La tension sécuritaire dans l’est de la République démocratique du Congo (RDC) vient de franchir un nouveau palier dramatique. Mercredi 11 mars, une frappe aérienne a visé une zone résidentielle de Goma, entraînant des pertes civiles et provoquant une onde de choc diplomatique.
Selon les informations rapportées par l’agence Anadolu, l’explosion a touché une vaste habitation à deux étages située dans un quartier de la ville régulièrement fréquenté par le personnel humanitaire et les expatriés. C’est lors de cette attaque qu’a perdu la vie Karine Buisset, une ressortissante française employée par l’UNICEF. Elle œuvrait au sein du service dédié à la protection des enfants vulnérables face à la crise congolaise.

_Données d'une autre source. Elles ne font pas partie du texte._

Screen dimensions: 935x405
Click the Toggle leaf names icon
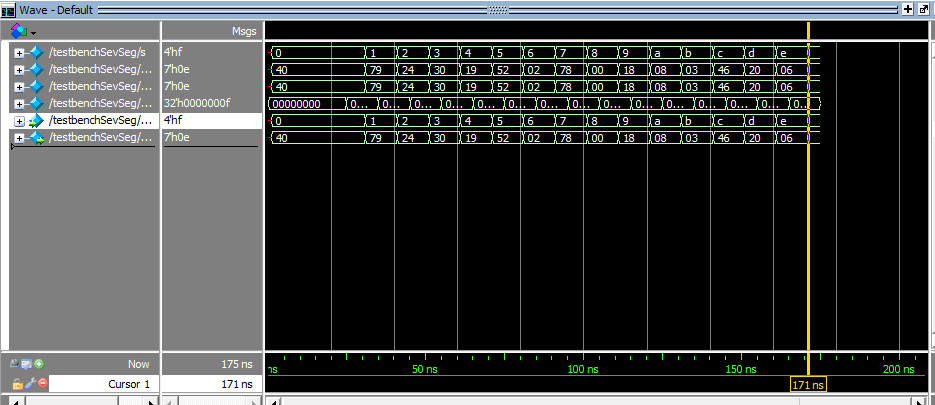click(14, 365)
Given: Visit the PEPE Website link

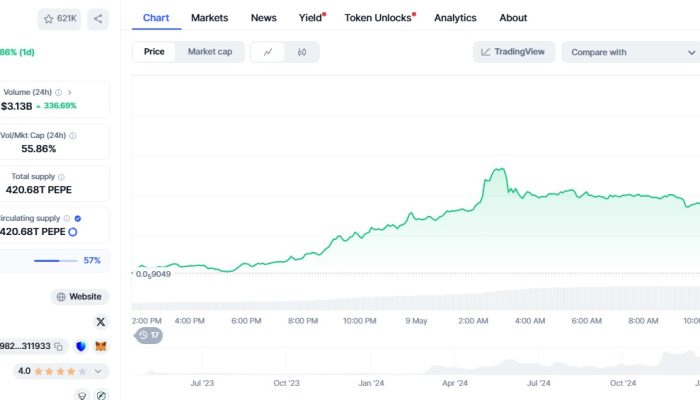Looking at the screenshot, I should 80,297.
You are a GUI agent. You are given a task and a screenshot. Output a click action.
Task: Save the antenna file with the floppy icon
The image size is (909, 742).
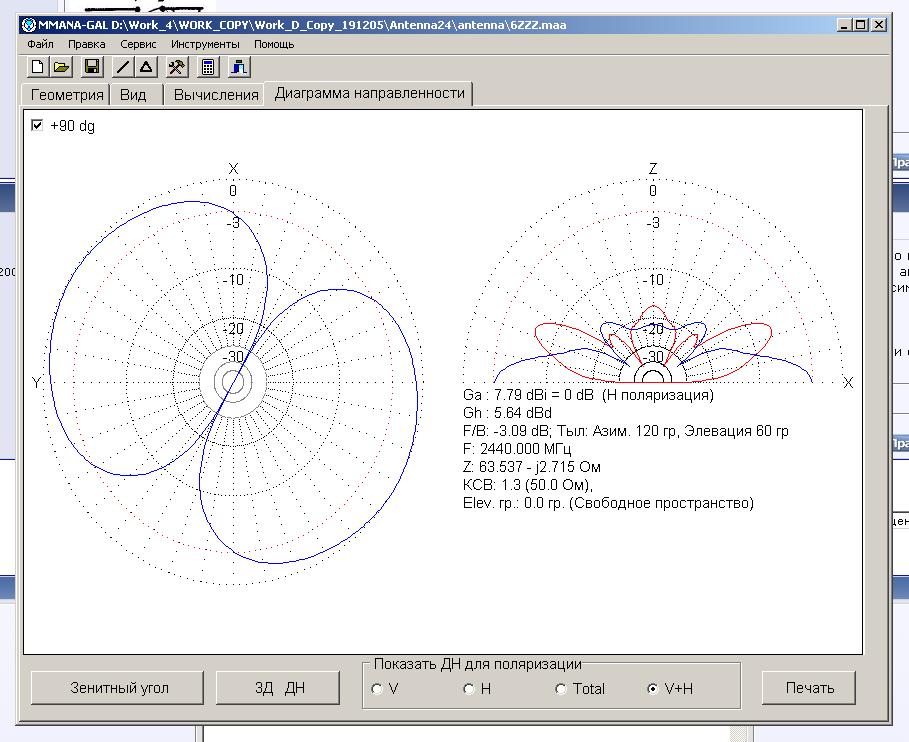[92, 67]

La confirmation de ce décès a immédiatement fait réagir les autorités françaises. Le président Emmanuel Macron a exprimé ses condoléances, appelant au strict respect du droit humanitaire et du personnel engagé sur le terrain. Par la voix de son ministère des Affaires étrangères, Paris a formulé une demande expresse : le lancement d’une enquête indépendante et impartiale pour établir les responsabilités de cette frappe. La diplomatie française, qui s’est dite prête à y contribuer, a par ailleurs exhorté les différentes parties à s’abstenir de toute instrumentalisation de ce drame.

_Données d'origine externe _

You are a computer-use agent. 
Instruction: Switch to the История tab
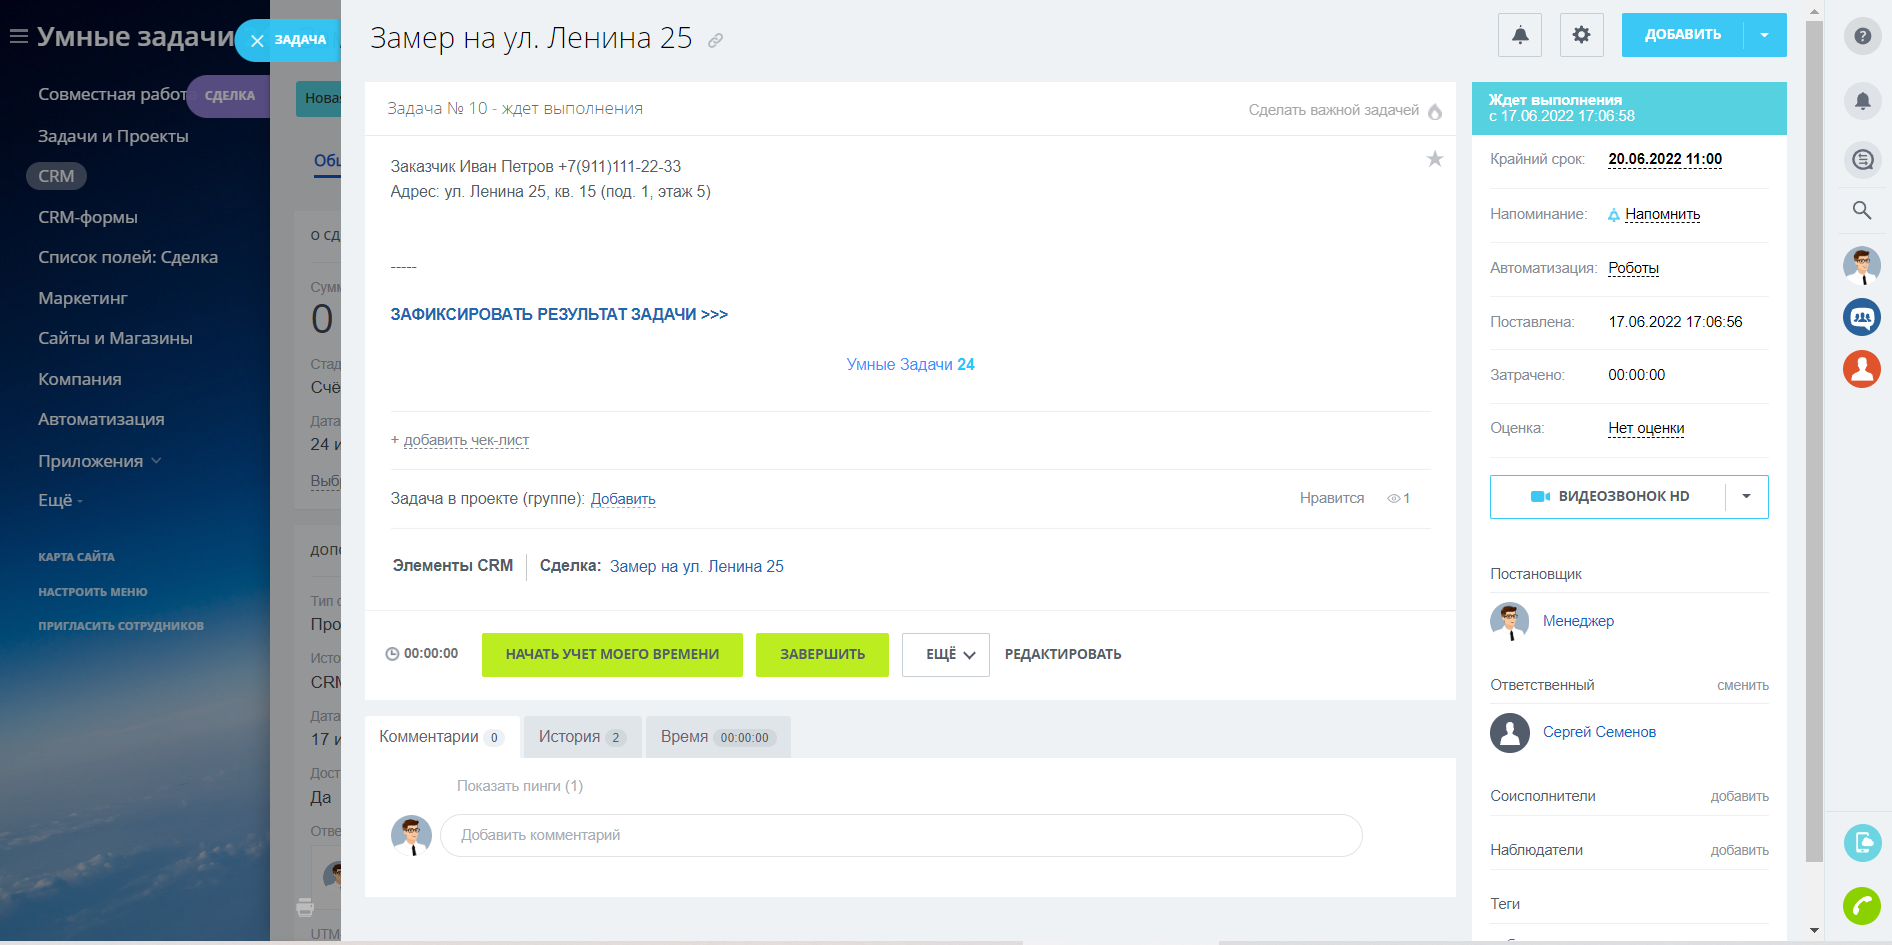tap(581, 737)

Au sein des Nations Unies, la condamnation est unanime. Catherine Russell, directrice exécutive de l’UNICEF, a rappelé que les travailleurs humanitaires ne devaient jamais constituer des cibles. De son côté, Bruno Lemarquis, chef par intérim de la mission onusienne au Congo (MONUSCO), a dénoncé l’utilisation de drones armés dans des zones habitées. Il a souligné que de telles attaques contre le personnel de l’ONU sont susceptibles d’être qualifiées de crimes de guerre en vertu du Statut de Rome, réclamant à son tour des investigations rapides et crédibles pour traduire les auteurs en justice.

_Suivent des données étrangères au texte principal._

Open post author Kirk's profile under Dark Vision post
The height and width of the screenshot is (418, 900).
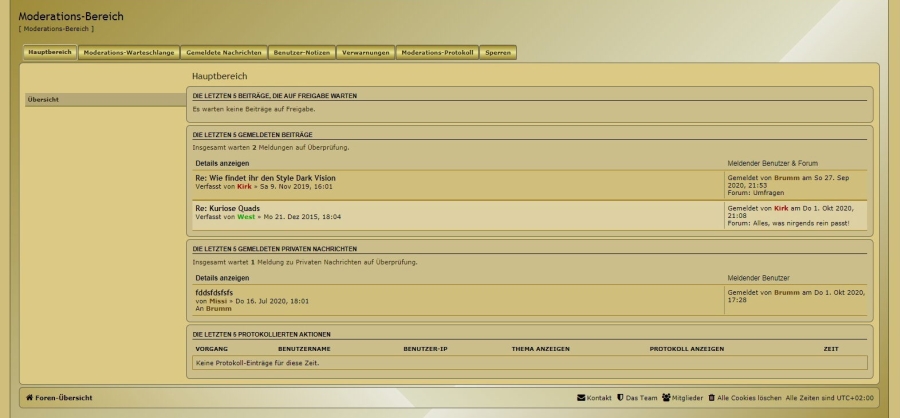(244, 187)
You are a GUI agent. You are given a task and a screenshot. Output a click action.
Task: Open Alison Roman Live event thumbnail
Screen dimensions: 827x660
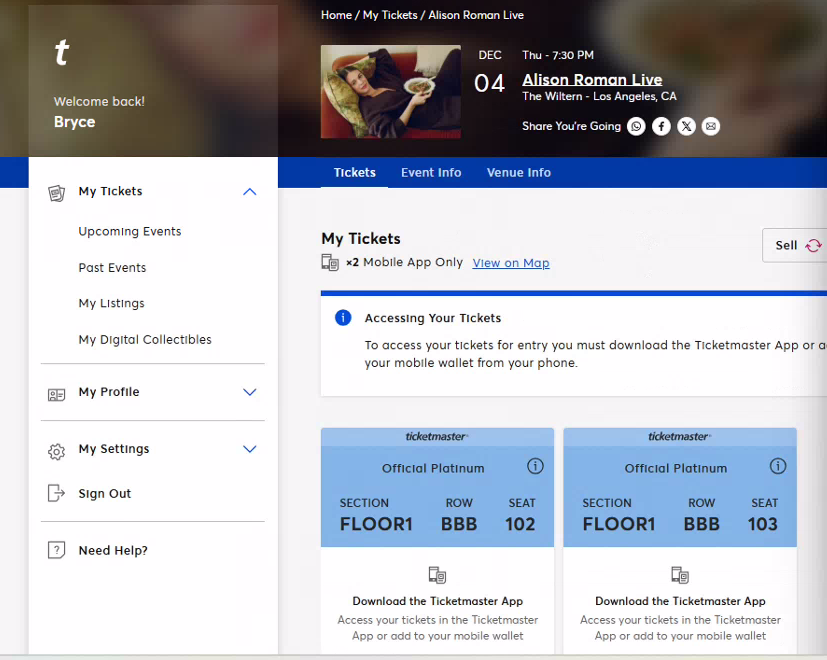(391, 92)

Cet incident mortel s’inscrit dans un contexte d’escalade militaire dans la région des Grands Lacs. Lawrence Kanyuka, porte-parole du mouvement rebelle M23, a confirmé que Goma avait été touchée par un drone dans la matinée de mercredi. Malgré les tentatives de médiation des États-Unis et une proposition de cessez-le-feu portée par l’Angola, les affrontements se sont intensifiés ces derniers jours entre l’armée congolaise et le M23. Ce dernier contrôle désormais un territoire important, incluant les capitales provinciales de Goma et Bukavu, conquises au début de l’année 2025.
Alors que la RDC, les pays occidentaux et l’ONU accusent le Rwanda de soutenir les rebelles – une allégation formellement rejetée par Kigali –, les tensions transfrontalières demeurent vives. Jean Maurice Uwera, porte-parole adjoint du gouvernement rwandais, a réagi en déclarant que cette frappe mettait en évidence la menace pesant aux abords de la frontière de son pays. La veille de cet incident tragique, l’armée congolaise affirmait avoir abattu deux drones attribués aux forces rwandaises et à leurs alliés dans le secteur de Minembwe, illustrant la forte militarisation de l’espace aérien dans ce conflit.